As I’ve been preaching on this blog, buying $SNAP requires patience. Snap (via Evan) continues to plan and execute for the long term. In Q4, Evan shifted the main goal of establishing a self-serve ad model to increasing user growth. Evan planned to do this by a UI Redesign, a new Android app and modifying the feed. When Evan announced these changes I expected results to take time. Three months later, and Snap has its user growth mojo back.

User Growth

Wall Street loves user growth. Although Snapchat has continued to grow every quarter the rate of the growth slowed. This freaked Wall Street out, who assumed that trend would last forever. Snap released improvements to the Android App that resulted in less crashes. This led to a 20% user retention increase. This change reversed the trend and Snapchat had 5% user growth compared to 2.9% in Q3.
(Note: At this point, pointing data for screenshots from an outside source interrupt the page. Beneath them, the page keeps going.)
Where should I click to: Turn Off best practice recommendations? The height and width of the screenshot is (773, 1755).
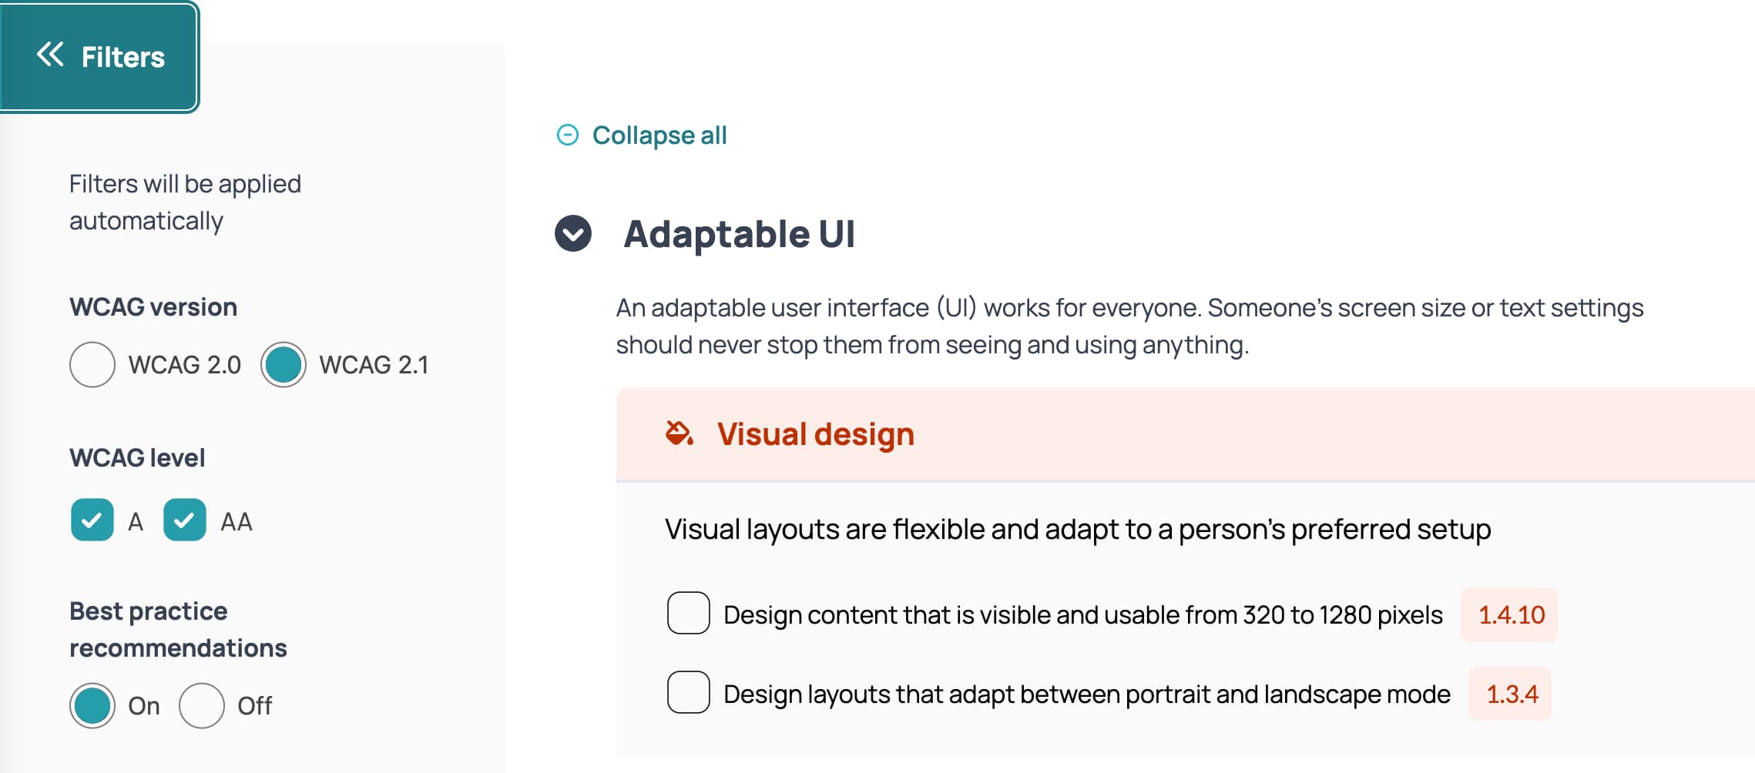pyautogui.click(x=203, y=704)
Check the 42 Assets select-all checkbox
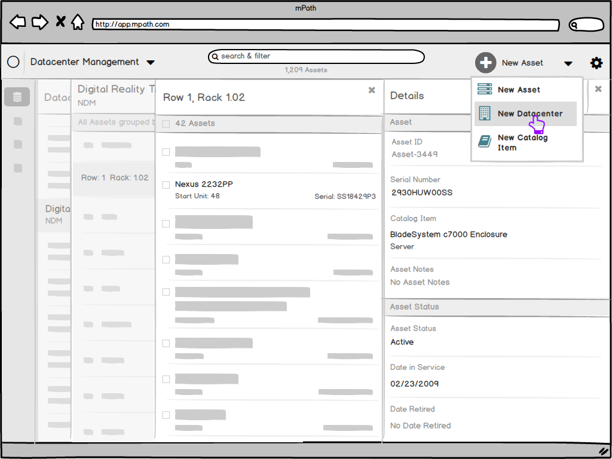Screen dimensions: 612x459 point(166,123)
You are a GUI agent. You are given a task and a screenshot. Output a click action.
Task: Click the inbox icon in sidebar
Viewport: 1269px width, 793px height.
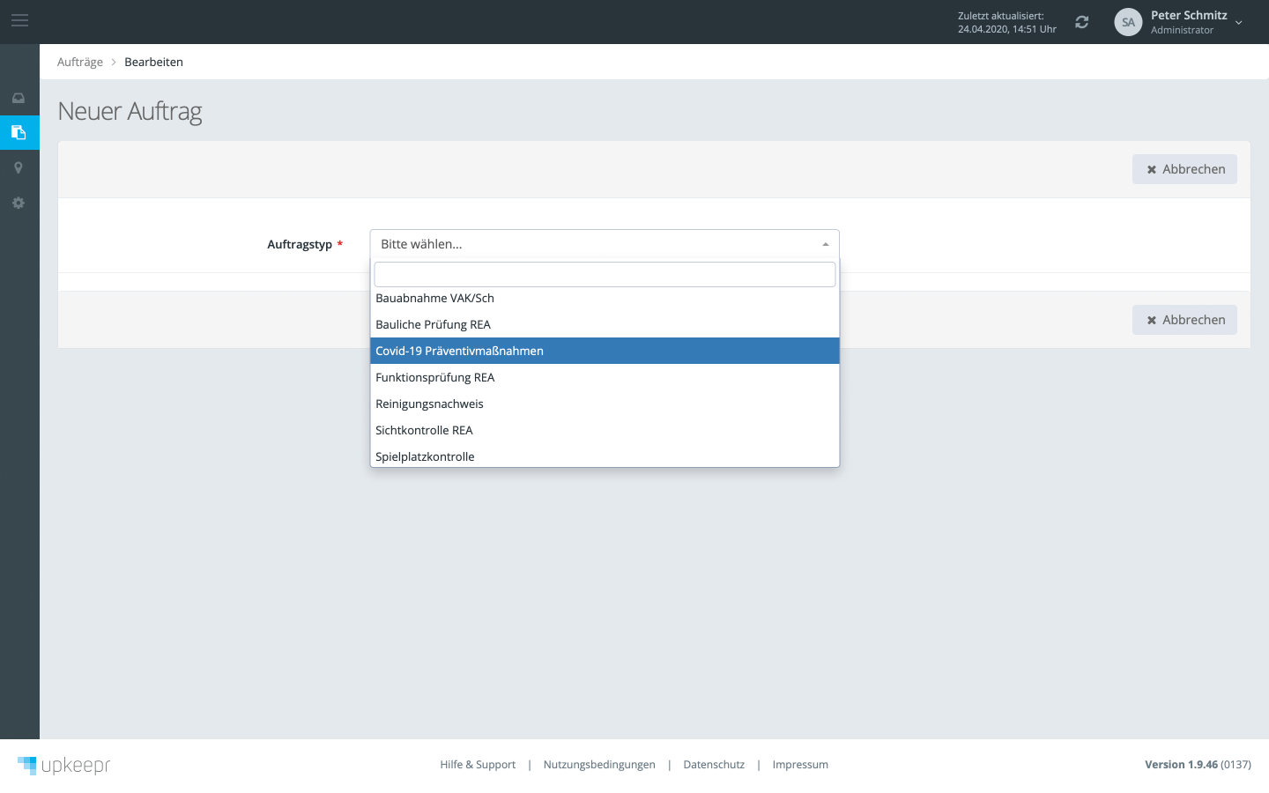tap(19, 98)
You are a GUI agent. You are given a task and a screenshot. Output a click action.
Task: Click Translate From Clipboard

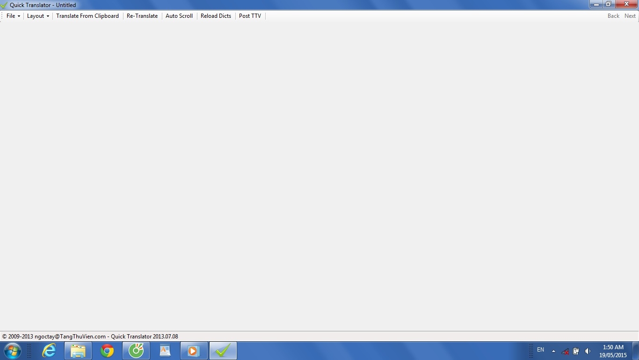[x=87, y=16]
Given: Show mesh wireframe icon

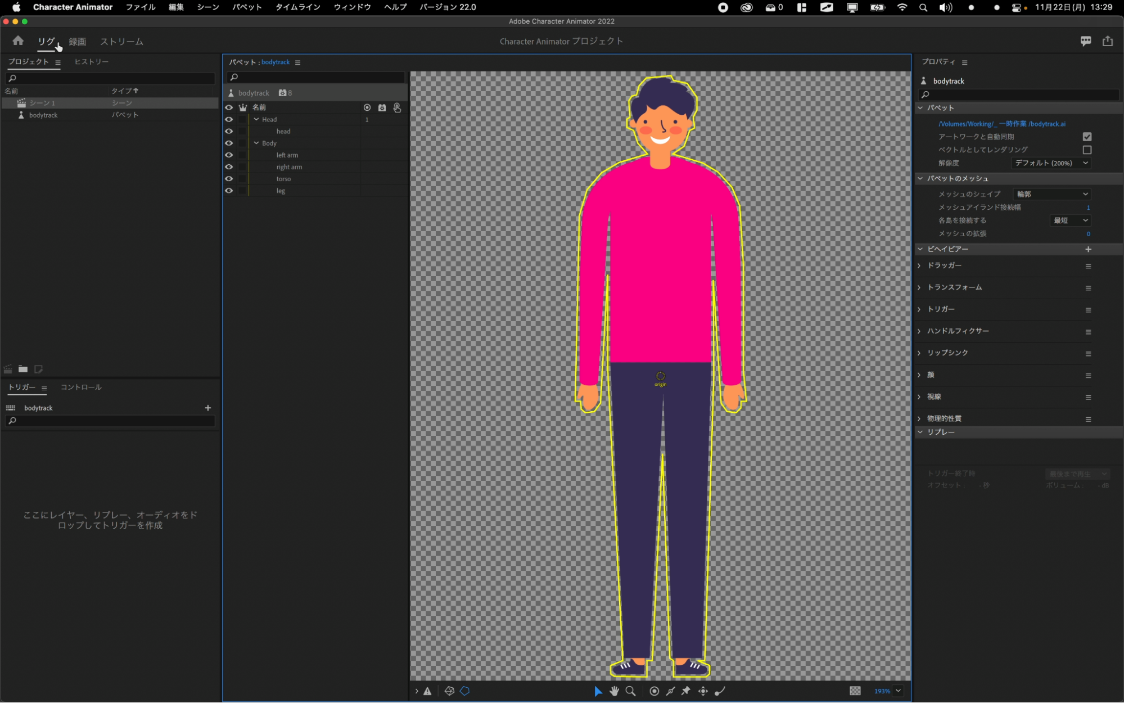Looking at the screenshot, I should click(449, 691).
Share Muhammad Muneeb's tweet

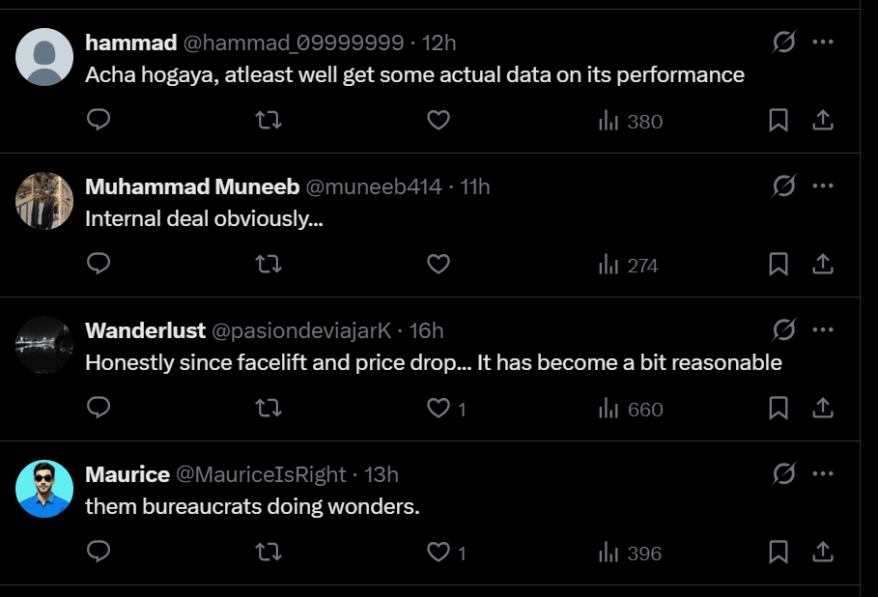point(822,264)
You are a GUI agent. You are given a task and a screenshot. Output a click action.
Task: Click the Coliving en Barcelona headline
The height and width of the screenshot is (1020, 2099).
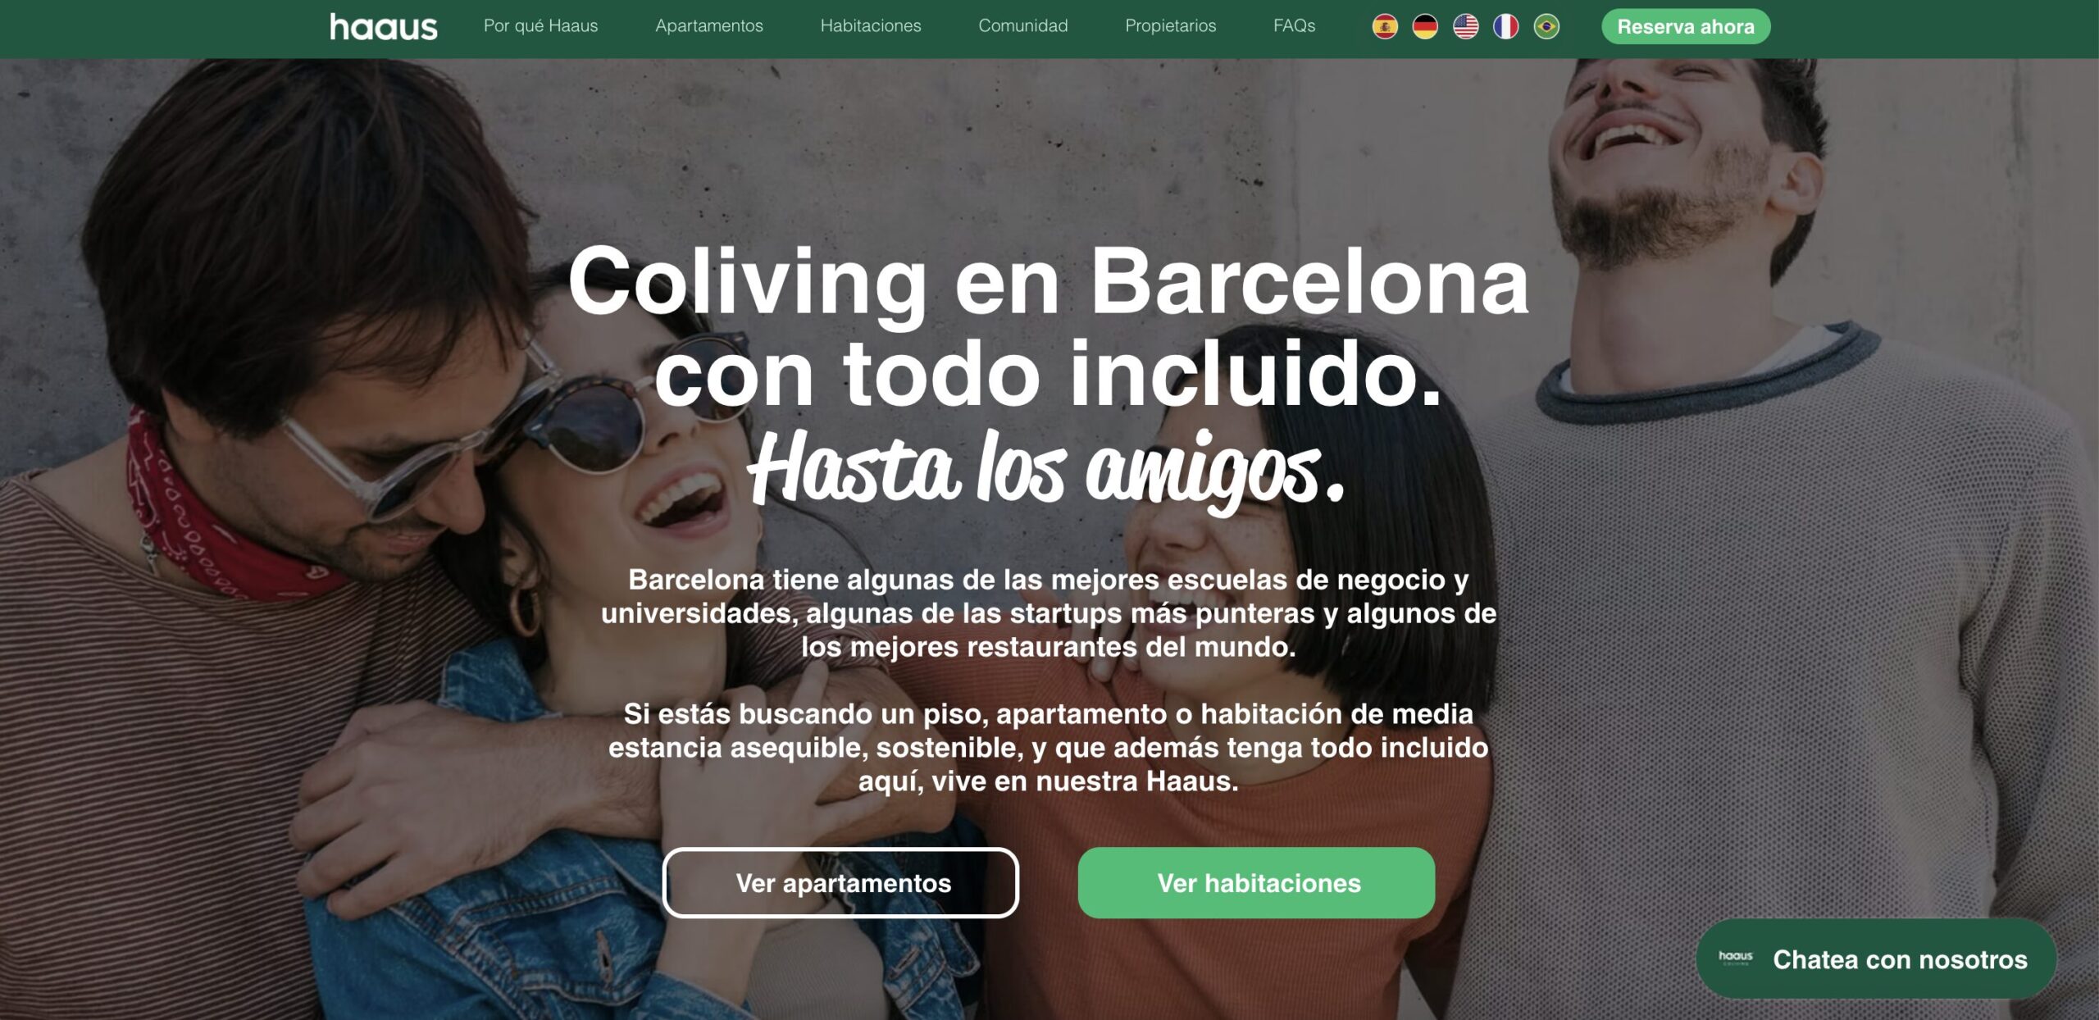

This is great news and much quicker than I anticipated. What will happen in Q1 2018? Two major things are at play here. On one hand, Snap has rolled out a significant UI redesign. This design will alienate some of the most loyal users in the short term. Like Facebook News Feed redesigns, Twitter expanding to 280 chars, etc before it. Snap runs the risk of slowing user growth in the short term. In the long term, the easier-to-use UI will help onboard new users.

But, Snap has begun to take a page out of Facebook’s playbook. Snap is working with the ecosystem around Snapchat to help user growth.

We have recently launched partnerships with wireless carriers in over a dozen markets to begin reducing cellular bandwidth costs for Snapchatters around the world. We have seen that when data is less expensive, more people are willing to use our data-intensive products. This is important because Snapchat can be more fun to use out in the world rather than at home on WiFi.

Snapchat’s biggest headwinds are smartphone adoption, cellular broadband speeds and cellular data plan pricing. There are many strategies Snap can use to ease these headwinds. Similar to Facebook’s “Free Internet” play in emerging markets, Snap’s first attempt is to subsidize data plans with the goal of acquiring users. In the future, Snap could help subsidize smartphone contracts or make a “Lite” version of Snapchat.

This strategy will appease Wall Street’s user growth desires but will take a long time to increase revenue. The question is, is this the best place to invest time and resources or is improving the app and self-serve monetization? Can Snap do all three like Facebook has been able to do?

Bottom Line

In 2017, Evan focused on self-serve ads. Evan successfully (painfully?) transitioned the company to 90% of ads purchased programmatically. In Q3, Evan announced a shift in goals to user growth and was able to immediately show results for that promise. Evan continues to deliver on his promises. This reminds me of when Facebook had exactly $1b in profits the year leading up to the IPO. Hitting that profit goal was Zuckerberg’s way of conveying to Wall Street that he had ultimate control of the company.

Going forward, it is important to keep in mind what Snap is focusing on. If Snap is focusing on User Growth in Q4 2017 and Q1 2018 there could be a slowdown in ARPU growth. One quarter of a dip in the growth rate of a main metric is not a death sentence. Focus on the metric Snap is focused on.